By Tammy Webber, Associated Press, 11/09/99

HICAGO - Democratic presidential candidate Bill Bradley said yesterday that rival Al Gore was too timid on health care and should have continued to push for coverage for all Americans after the Clinton administration's effort to accomplish that failed.

Addressing the American Public Health Association's annual meeting, Bradley also proposed creating a new federal institute to study what makes communities healthy.

The former senator from New Jersey suggested that the vice president, who once insisted that universal health care was necessary, had backed down after listening to Washington insiders instead of the American people.

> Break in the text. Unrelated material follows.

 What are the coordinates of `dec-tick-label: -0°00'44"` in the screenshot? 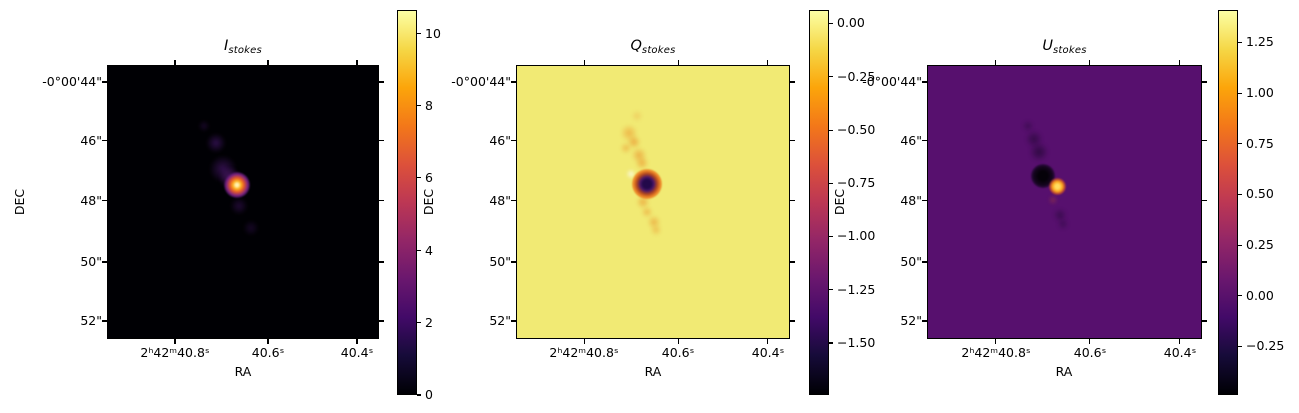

''In the case of health care, Al Gore decided it wasn't worth standing and fighting,'' Bradley said, using the ''stay and fight'' phrase that Gore has used to criticize his rival for leaving the Senate at the end of his third term in January 1997.

Bradley said Gore and President Clinton were right to push for universal health care after they took office in 1993. But he blamed special interests, Republicans, and a large national deficit for its defeat.

The improved economy and budget surplus make it a good time to try again, he said.

''The lesson Al Gore learned from the health care defeat was that big, bold things can't get done in Washington, so let's look to the small, symbolic things. But that was the wrong lesson,'' Bradley said.

Gore's spokesman, Chris Lehane, said Bradley was acting like a ''typical politician.''

Gore has proposed insuring all children by 2005 by giving states more money to provide coverage. Families with incomes above a certain level could buy into the state program.

Bradley would give subsidies to the poor to buy into private insurance or opt into an expanded federal system. He also would require parents to insure their newborns.

Meanwhile, Bradley proposed a new Institute of Community-based Public Health Sciences at the National Institutes of Health to determine what makes communities healthy and how to implement changes.